Насколько потеря личного сознания путем поглощения в универсальную бесконечность идентична вечному покою, которого желал Иов, можно долго спорить. Сэр Томас Браун, услышав о брахманских или буддийских концепциях будущего, провел бы тонкое различие:
«Другие, — говорит он, — вместо того чтобы потеряться в неуютной ночи небытия, были довольны отступить в общее бытие; и стать одной частицей общественной души всех вещей, что было не чем иным, как возвращением в свой неизвестный и божественный первоисточник».
По сути, это учение очень близко к призыву Метерлинка к утешению. Аннигиляция, говорит он, невозможна, потому что ничто не разрушимо. Но когда он сталкивается с вечной антиномией смерти, что и конец, и выживание личности одинаково немыслимы, он колеблется. Он признает, что выживание без сознания было бы тем же самым, что и аннигиляция «я» (в этом случае он утверждает, что смерть не может быть злом, принося лишь вечный сон). Но он отвергает это решение как льстящее только невежеству и имеет видения нового «эго», собирающего вокруг себя свежее ядро и развивающегося в бесконечности. К «узкому эго», которое мы частично знаем — смиренному «я» воспоминаний и идентичности, душе, которая суммирует опыт в некое единство, — он выражает значительное презрение как к хрупкой и забывчивой вещи; и он стремится унести нас в интеллект, лишенный чувств, который, по его словам, почти наверняка существует, и в бесконечность, которая есть «ничто, если она не является блаженством».
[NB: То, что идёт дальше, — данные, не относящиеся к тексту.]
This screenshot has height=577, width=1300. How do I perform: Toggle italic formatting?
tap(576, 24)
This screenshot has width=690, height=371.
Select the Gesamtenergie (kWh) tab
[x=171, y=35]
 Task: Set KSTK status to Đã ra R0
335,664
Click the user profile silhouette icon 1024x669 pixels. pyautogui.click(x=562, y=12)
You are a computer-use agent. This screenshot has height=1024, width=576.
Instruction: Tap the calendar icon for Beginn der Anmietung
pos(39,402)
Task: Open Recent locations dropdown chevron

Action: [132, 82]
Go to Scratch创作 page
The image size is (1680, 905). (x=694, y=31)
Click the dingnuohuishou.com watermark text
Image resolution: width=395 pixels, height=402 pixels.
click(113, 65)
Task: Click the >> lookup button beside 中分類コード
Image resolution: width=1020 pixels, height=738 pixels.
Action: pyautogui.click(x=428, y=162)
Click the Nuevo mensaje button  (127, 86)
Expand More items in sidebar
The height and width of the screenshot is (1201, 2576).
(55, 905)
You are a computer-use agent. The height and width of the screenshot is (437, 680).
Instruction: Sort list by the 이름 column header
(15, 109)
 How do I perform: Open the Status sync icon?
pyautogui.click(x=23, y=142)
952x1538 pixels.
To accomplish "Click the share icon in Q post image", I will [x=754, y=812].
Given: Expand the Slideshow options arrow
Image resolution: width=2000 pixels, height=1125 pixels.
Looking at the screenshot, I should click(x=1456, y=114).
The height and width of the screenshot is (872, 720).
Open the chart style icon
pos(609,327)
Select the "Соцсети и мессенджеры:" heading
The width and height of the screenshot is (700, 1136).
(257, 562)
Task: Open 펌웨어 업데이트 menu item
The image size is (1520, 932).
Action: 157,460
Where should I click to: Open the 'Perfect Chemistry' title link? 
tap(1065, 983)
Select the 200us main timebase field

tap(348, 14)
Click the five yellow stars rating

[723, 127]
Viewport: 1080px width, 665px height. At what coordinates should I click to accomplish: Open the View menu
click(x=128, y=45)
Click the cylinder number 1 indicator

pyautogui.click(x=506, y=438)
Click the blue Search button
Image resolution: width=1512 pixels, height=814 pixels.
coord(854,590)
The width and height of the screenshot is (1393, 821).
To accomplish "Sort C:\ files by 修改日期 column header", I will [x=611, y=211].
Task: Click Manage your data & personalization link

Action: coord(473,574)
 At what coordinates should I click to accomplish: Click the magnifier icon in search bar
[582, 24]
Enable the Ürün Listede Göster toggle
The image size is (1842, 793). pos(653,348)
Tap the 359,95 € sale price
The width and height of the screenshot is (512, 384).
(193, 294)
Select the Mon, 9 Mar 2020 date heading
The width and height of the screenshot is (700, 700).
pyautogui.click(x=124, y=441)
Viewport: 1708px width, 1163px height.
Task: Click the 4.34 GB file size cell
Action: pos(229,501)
Я не знаю. Человек может говорить что угодно об интеллекте, лишенном чувств, или о блаженстве бесконечности. Одно утверждение может быть таким же истинным, как и другое, или обратное обоим может быть истинным. Разговоры такого рода не имеют под собой более прочного основания, чем старые утверждения о гуриях и счастливых охотничьих угодьях, и они не приносят более верного утешения. Даже когда Метерлинк говорит нам, что Вселенная не может быть ошибкой и что наш собственный разум обязательно соответствует вечным законам Вселенной, мы можем ответить, что надеемся и даже верим, что он прав, но на таком основании мы не можем построить никакой уверенности. И «я», когда, согретое жизнью, вдохновленное жизненной страстью и энергично стремящееся к собственному осуществлению, оно стоит в ужасе перед бездной смерти, не боясь никаких мыслимых мучений, а только прекращения своей силы и идентичности — в такой момент это внутреннее и изолированное «я» не может получить никакого утешения от смутной возможности какого-то будущего ядра, под прикрытием которого оно может перейти в блаженство универсальной бесконечности, лишенное своей памяти, своей нынешней личности и своей плоти.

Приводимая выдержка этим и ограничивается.